Kıymetli yavrum, yüzme bilmeyen bir insan başkalarına nasıl yüzme öğretebilir? Yazdıklarında çok haklısın. Ama haklı olmak yetmiyor ki. Acaba bizler İslamı yaşayabiliyor muyuz? Onun güzelliklerini, aile hayatımıza, iş hayatımıza, sosyal hayatımıza getirebiliyor muyuz? Biz kimiz ki çevremizi kıyasıya eleştiriyoruz. Bir de bir velinin gönül aynasında kendimize baksak ne göreceğiz? Acaba bizim eleştirdiğimiz insanlardan ne farkımız var? Biz, yürümesini, oturmasını, para harcamasını, insanlarla güzel ilişkiler kurmasını öğrendik mi ki başkalarına dil uzatıyoruz? Ermenek’te bir söz vardır: “Yağ yiyen köpek tüyünden belli olur.” diye. Bizler bir tek Ayet-i Kerimeyi, bir tek Hadis-i Şerifi yaşantı haline getirebildik mi? Lütfen hepimiz büyük laf etmeyi bir tarafa bırakalım, “Ya hayır söyle yahut sus” Hadis-i Şerifini hayatımızda yaşamaya çalışalım.

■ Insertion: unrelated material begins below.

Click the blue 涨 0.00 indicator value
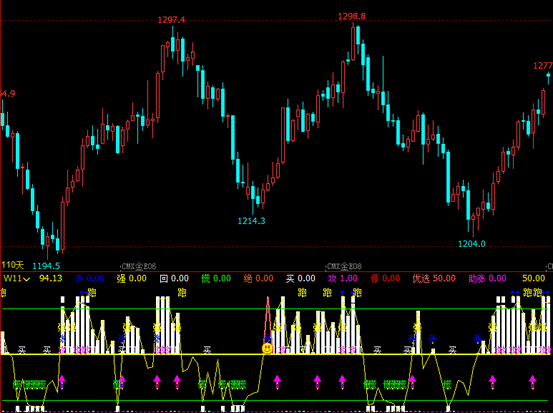The image size is (553, 413). (x=89, y=279)
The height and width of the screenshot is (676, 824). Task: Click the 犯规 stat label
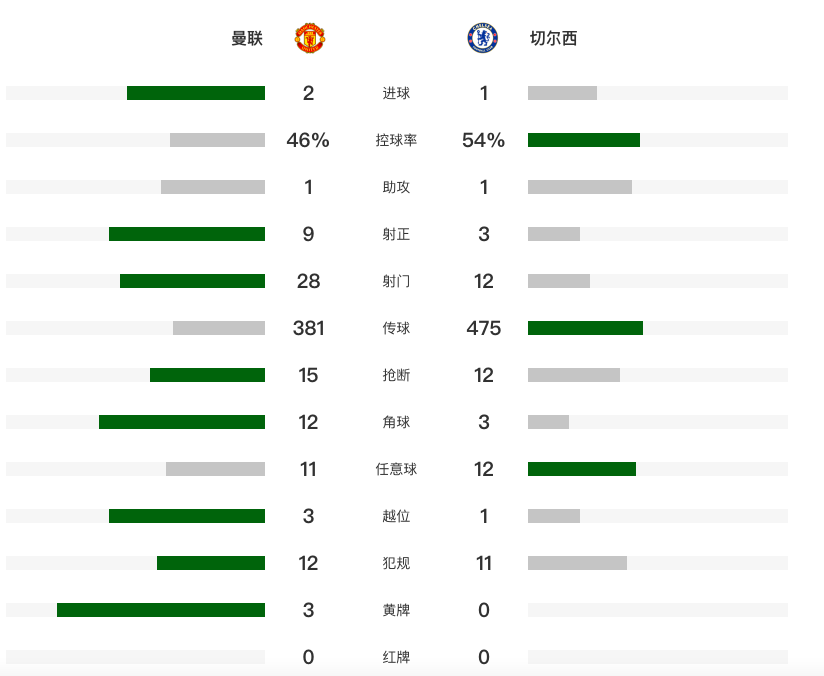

Dünyanın en büyük romancısı Tolstoy bir tek Hadis-i Şerif okudu ve Müslüman oldu. Acaba içimizde kaç kişi bütün dünyada eşi benzeri olmayan bu siteyi yakınlarına duyuruyor? Kendisi bir defter alıp ilginç soruları ve cevapları yazıyor?
Değerli yavrum, bilmem ne demek istediğimi anlatabildim mi? Lütfen kendimize bakalım. Evden çıkarken ayakkabısının üzerindeki tozdan kendini daha büyük görünce ağlayan Gandhi gibi olalım...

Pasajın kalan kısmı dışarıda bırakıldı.